- Work request
Exact copy, no pictures: set down the lines from the one holding "Select the Features step in the sidebar" through the final line of the records below.
BEGIN Excerpted data
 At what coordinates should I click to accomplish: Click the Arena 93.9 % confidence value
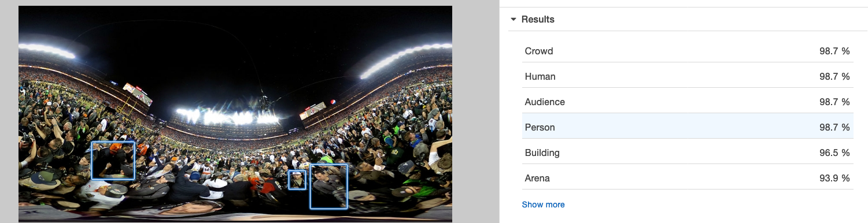tap(834, 178)
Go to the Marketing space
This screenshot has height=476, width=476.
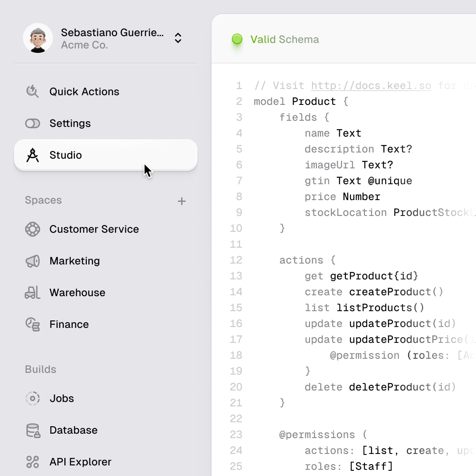[x=74, y=261]
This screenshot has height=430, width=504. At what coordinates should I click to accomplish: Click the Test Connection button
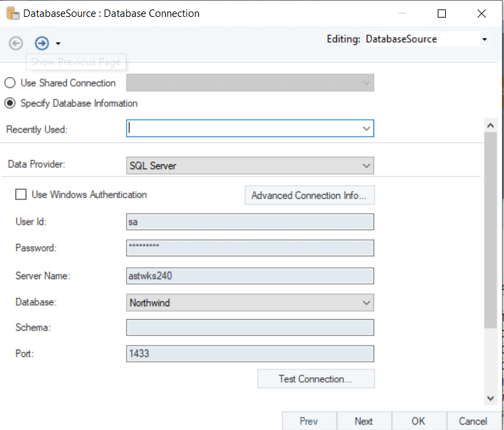coord(315,379)
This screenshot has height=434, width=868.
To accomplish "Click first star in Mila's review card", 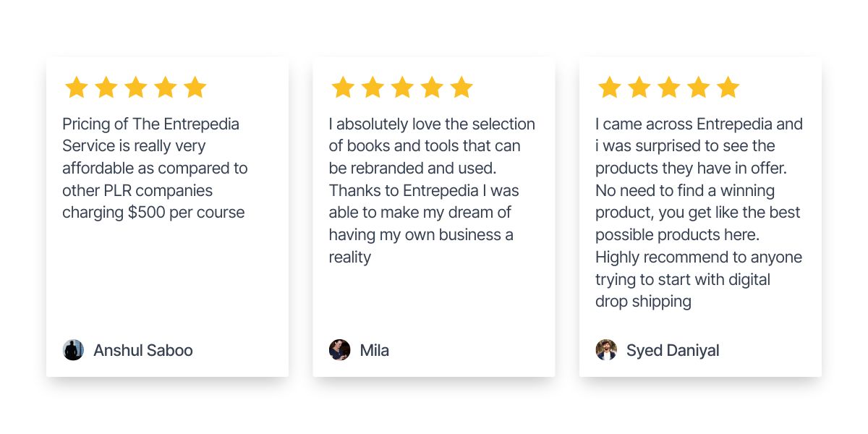I will (x=342, y=88).
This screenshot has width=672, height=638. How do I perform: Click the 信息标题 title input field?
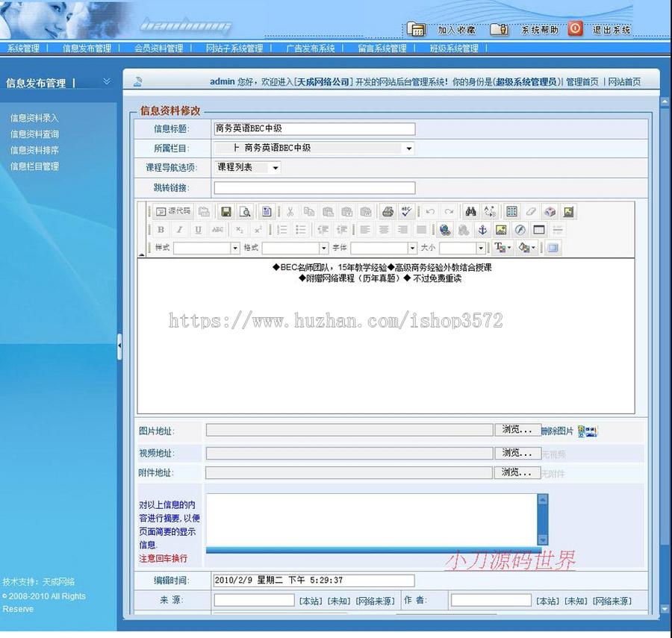[314, 128]
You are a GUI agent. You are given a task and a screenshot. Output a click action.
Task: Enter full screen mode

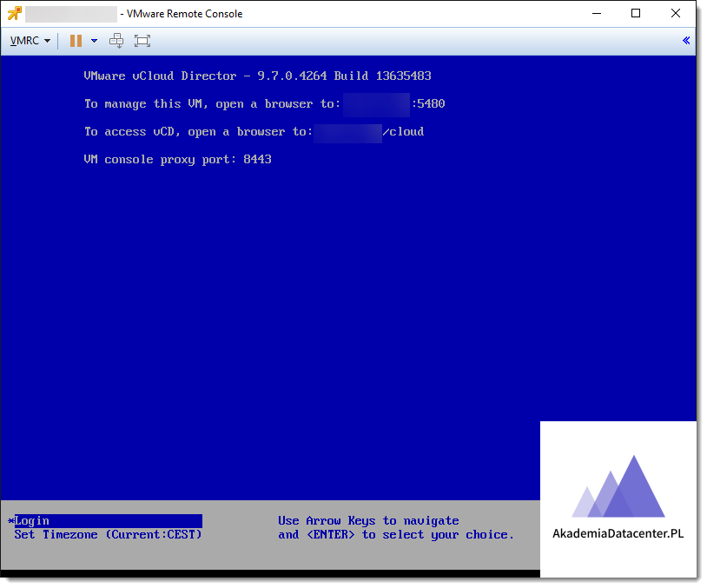point(142,41)
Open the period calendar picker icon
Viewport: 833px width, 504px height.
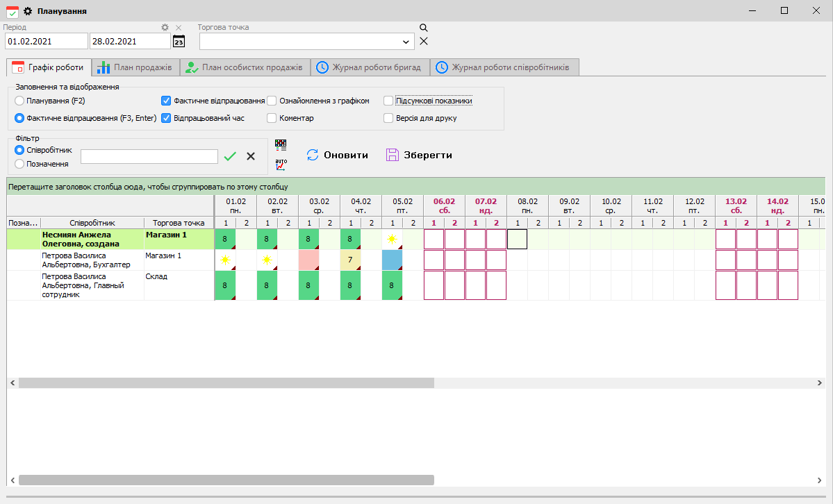point(179,42)
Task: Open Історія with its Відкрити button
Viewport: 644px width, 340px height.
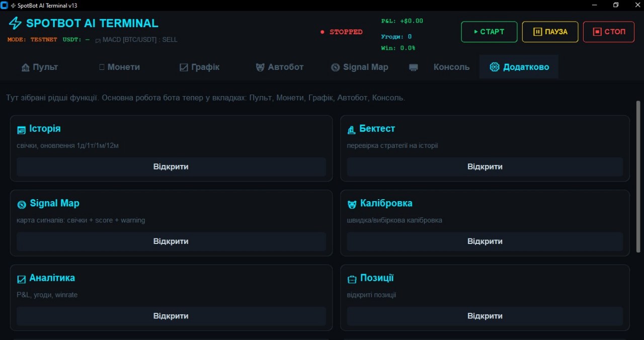Action: (171, 166)
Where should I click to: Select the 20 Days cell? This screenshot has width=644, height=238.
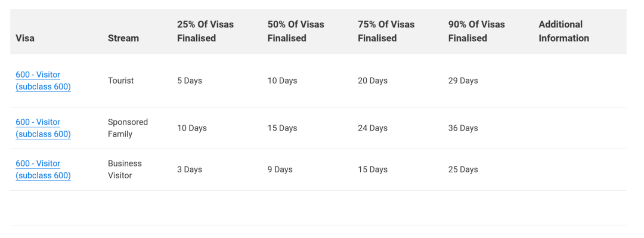373,81
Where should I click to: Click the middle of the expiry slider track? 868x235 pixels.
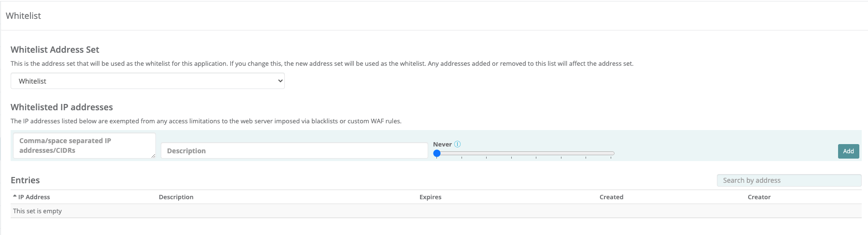pos(524,154)
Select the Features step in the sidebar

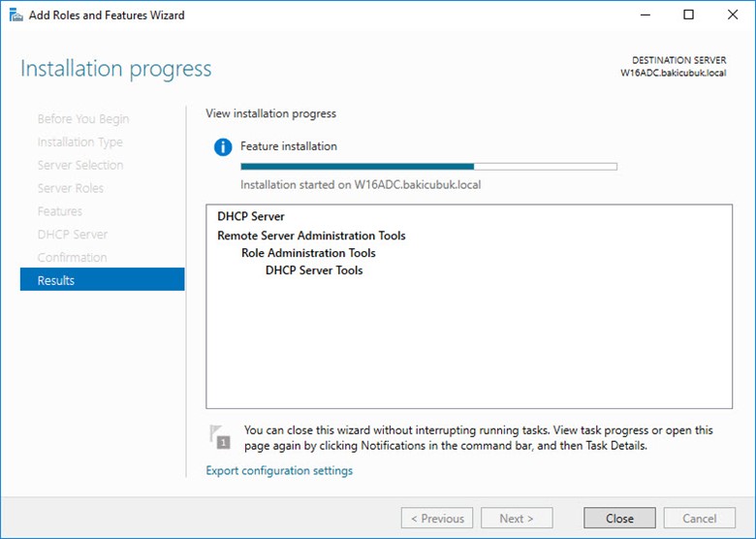59,211

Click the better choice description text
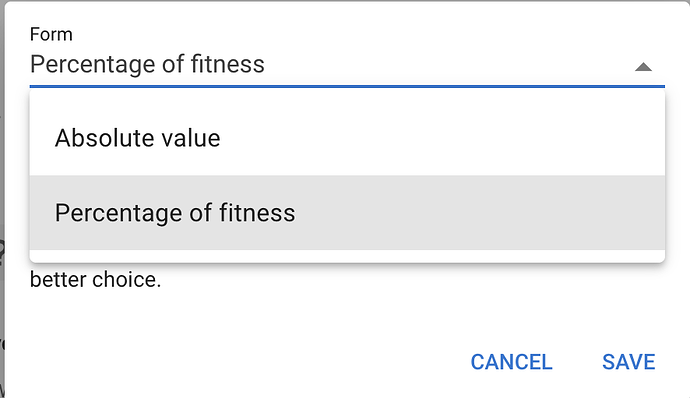pos(95,280)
END Excerpted data
- Your solution
Select the Features step in the sidebar

59,211

Click the better choice description text
pos(95,280)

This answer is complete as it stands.